Santa Barbaran filmgoers may recall that the Italian film The Unknown Woman closed this year’s Santa Barbara International Film Festival, and also that it was one of the least frothy, dessert-like closers in the festival’s history. That fact surprised some who knew about the film’s director, Giuseppe Tornatore, whose best-known and loved film is 1988’s Cinema Paradiso, a thoroughly sweet paean to the enchanting power of cinema and childhood. If Cinema Paradiso taps into the nostalgically lyrical side of Fellini, The Unknown Woman goes to an entirely different place – the evil and kinky cultural neighborhood of Hitchcock and beyond.

Aided immeasurably by great composer Ennio Morricone‘s effectively creepy, insinuating score – not to mention the hypnotic power of the well-placed flashback – Tornatore tells the slowly unfolding story of a young woman, an immigrant from the Ukraine to Italy, with a troubled past. We keep catching teasing glimpses of that past, involving sexual coercion and dark criminal voodoo, as she tries to insure her safety in a new land, and confides in a woman she has silenced. Cleverly constructed and vividly visual, the film is plotted like an exercise in brewing tension and is dotted with some spine-tingling moments.

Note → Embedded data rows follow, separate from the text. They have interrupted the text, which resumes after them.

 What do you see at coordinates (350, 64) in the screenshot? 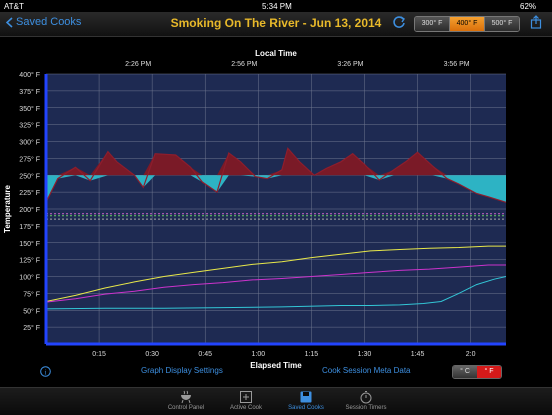
I see `top-tick-label: 3:26 PM` at bounding box center [350, 64]. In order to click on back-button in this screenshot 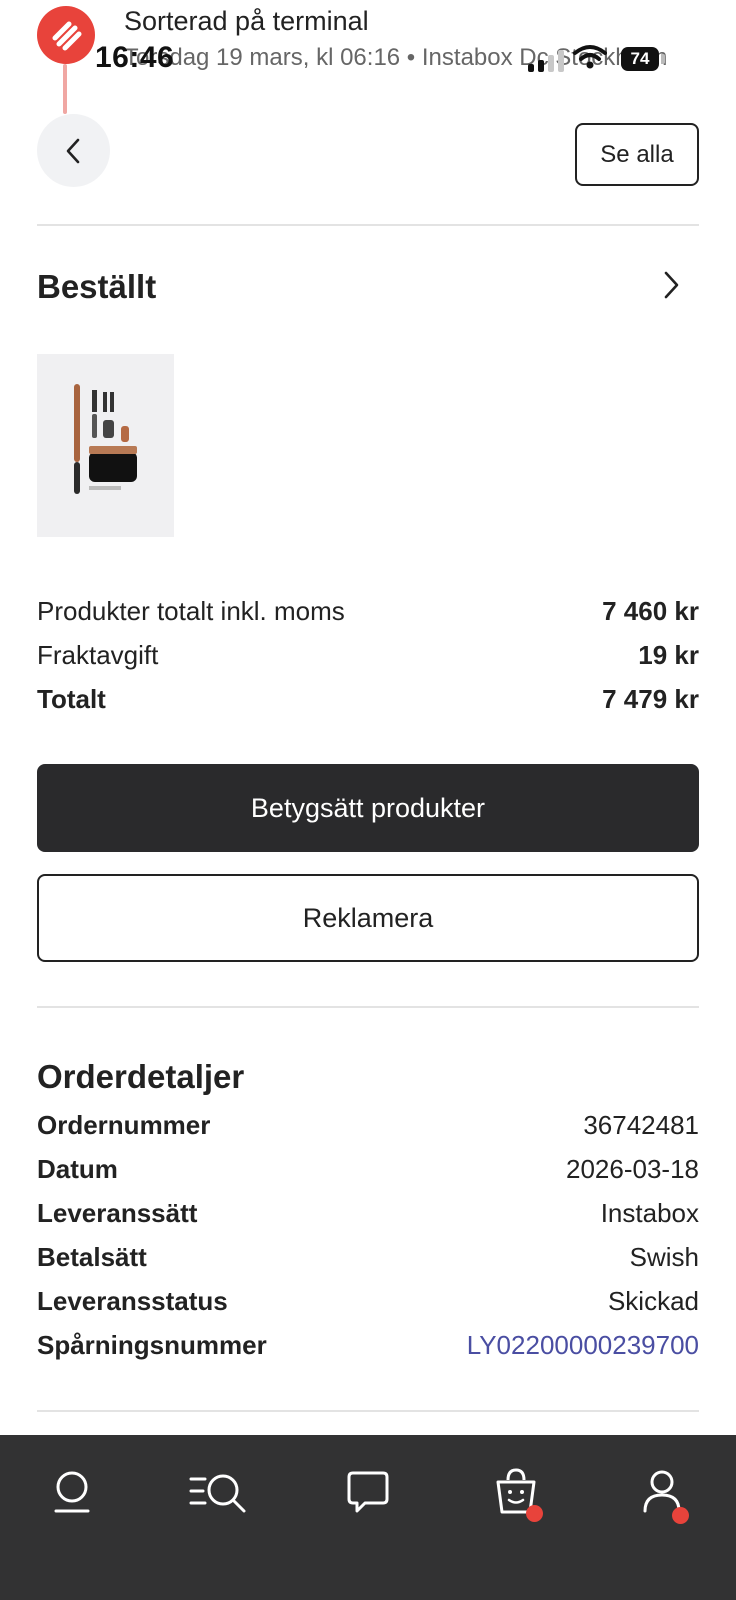, I will do `click(74, 150)`.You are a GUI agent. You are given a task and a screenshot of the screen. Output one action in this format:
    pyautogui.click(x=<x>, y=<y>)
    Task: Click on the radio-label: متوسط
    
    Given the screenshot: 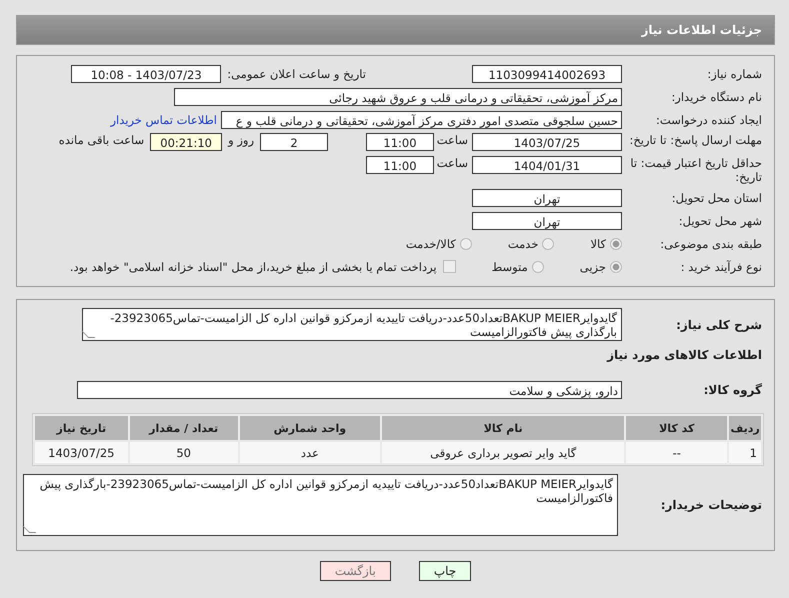 What is the action you would take?
    pyautogui.click(x=510, y=267)
    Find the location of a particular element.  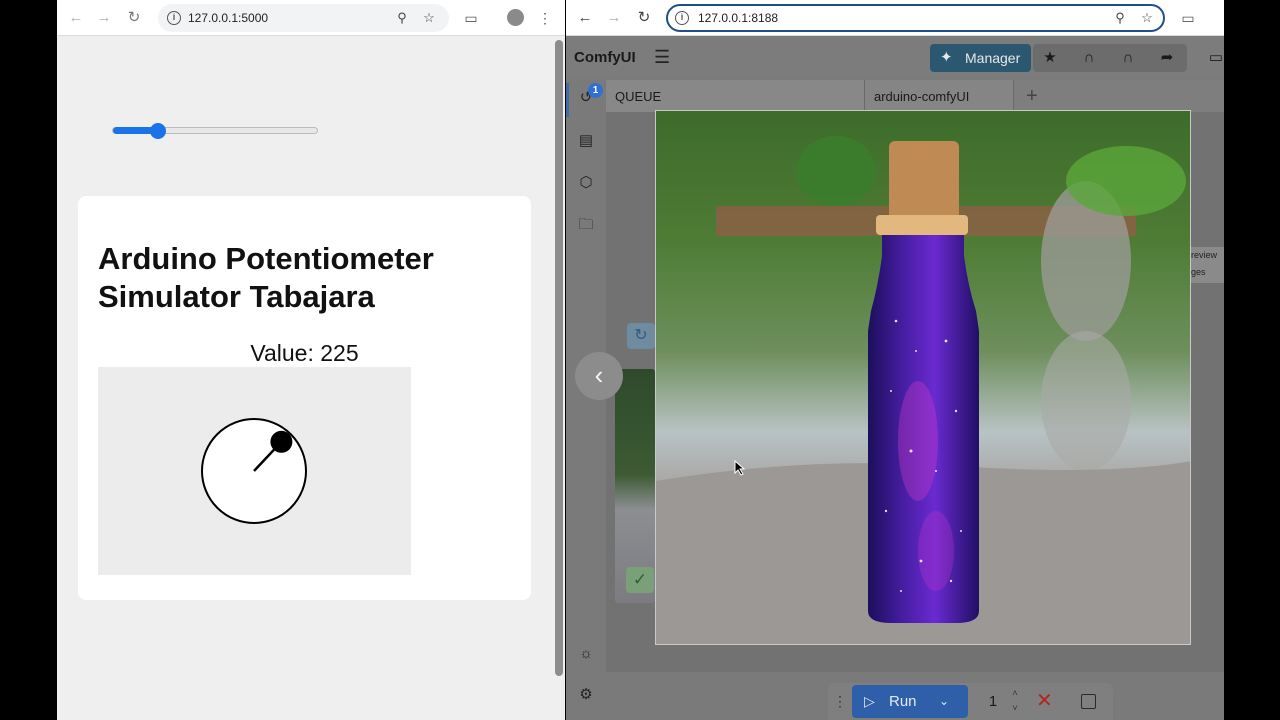

side-label-line: review is located at coordinates (1204, 255). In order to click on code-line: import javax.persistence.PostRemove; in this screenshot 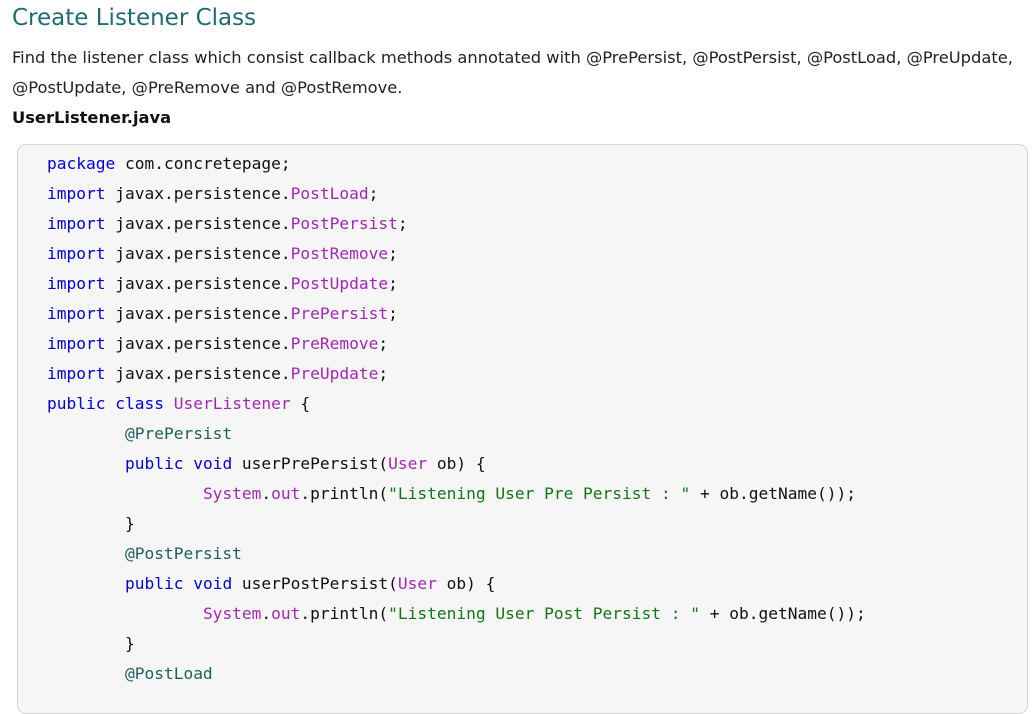, I will do `click(456, 254)`.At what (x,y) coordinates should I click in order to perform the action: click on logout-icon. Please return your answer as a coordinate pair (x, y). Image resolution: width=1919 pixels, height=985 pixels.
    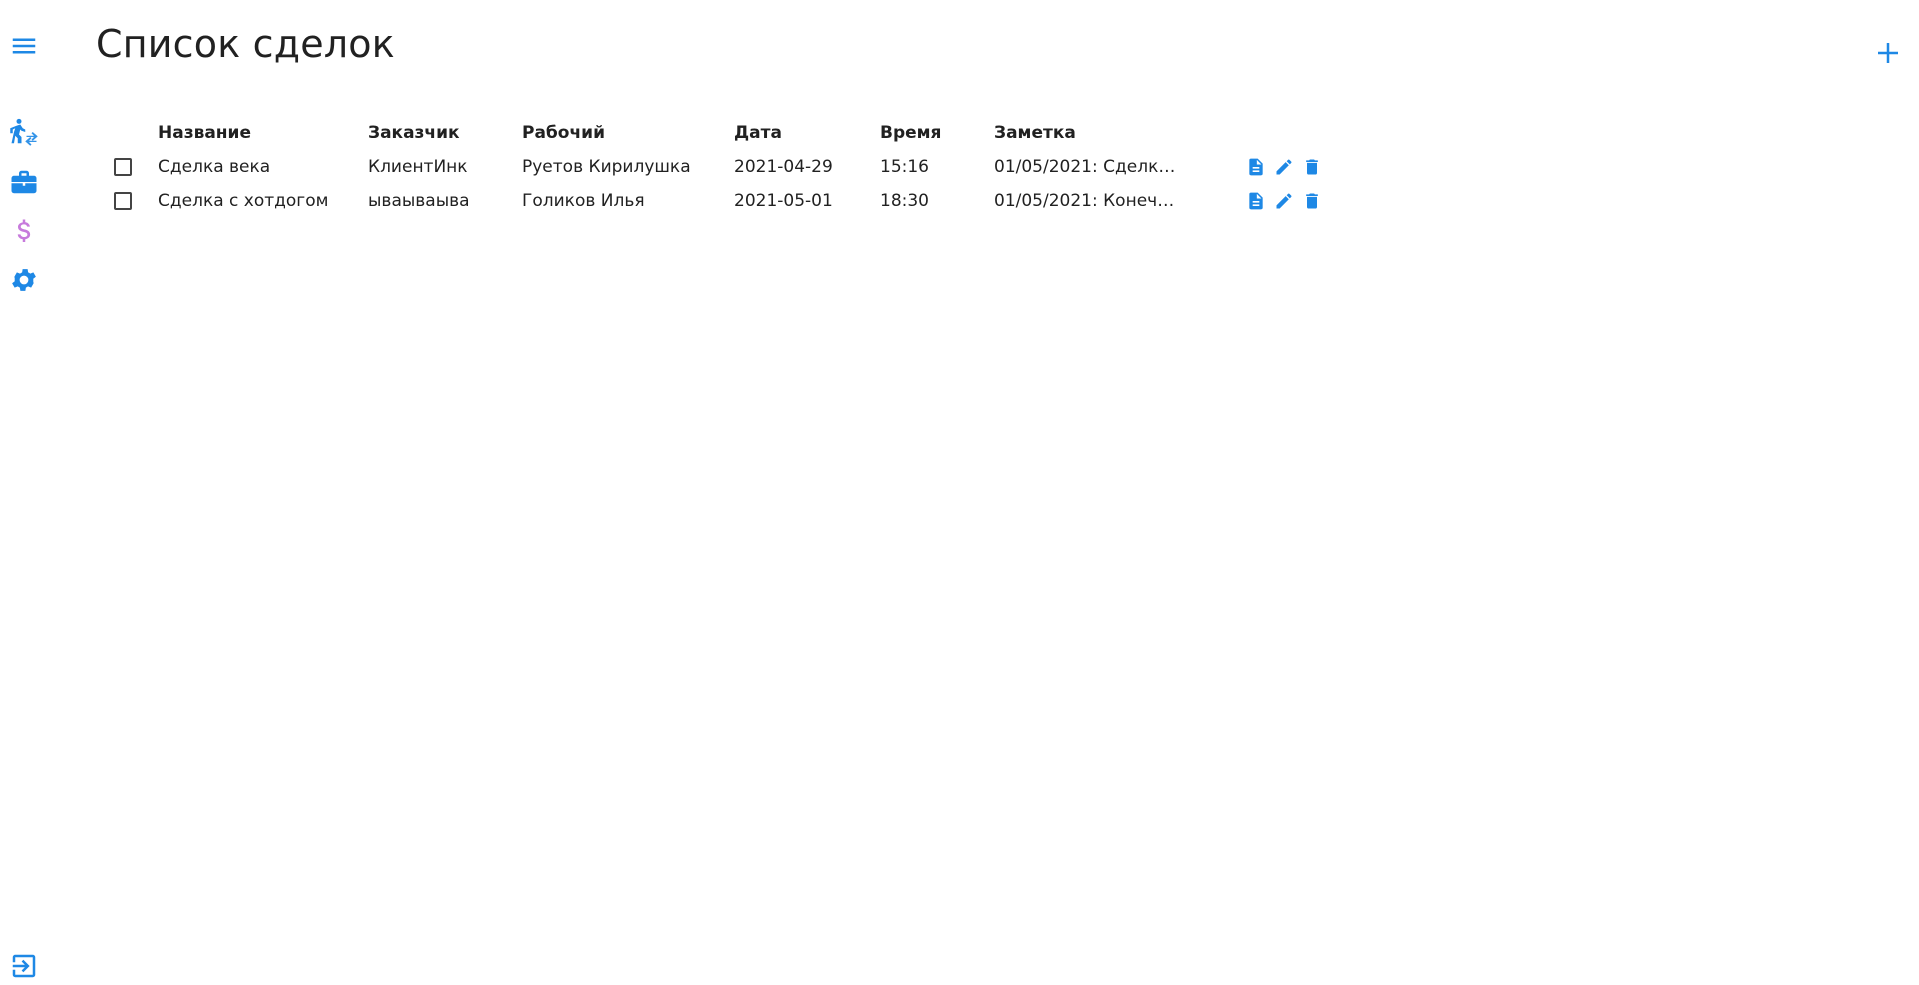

Ultimately, though, Tornatore’s film plays too much like an experiment without the proper artistic passion or commitment, as if he’s too wrapped-up in Hitchcock-ian homage and the mechanics of the genre to get to a genuinely expressive place that might make this film anything more than a footnote. In other words, his reputation as an auteur-istic sweetheart continues.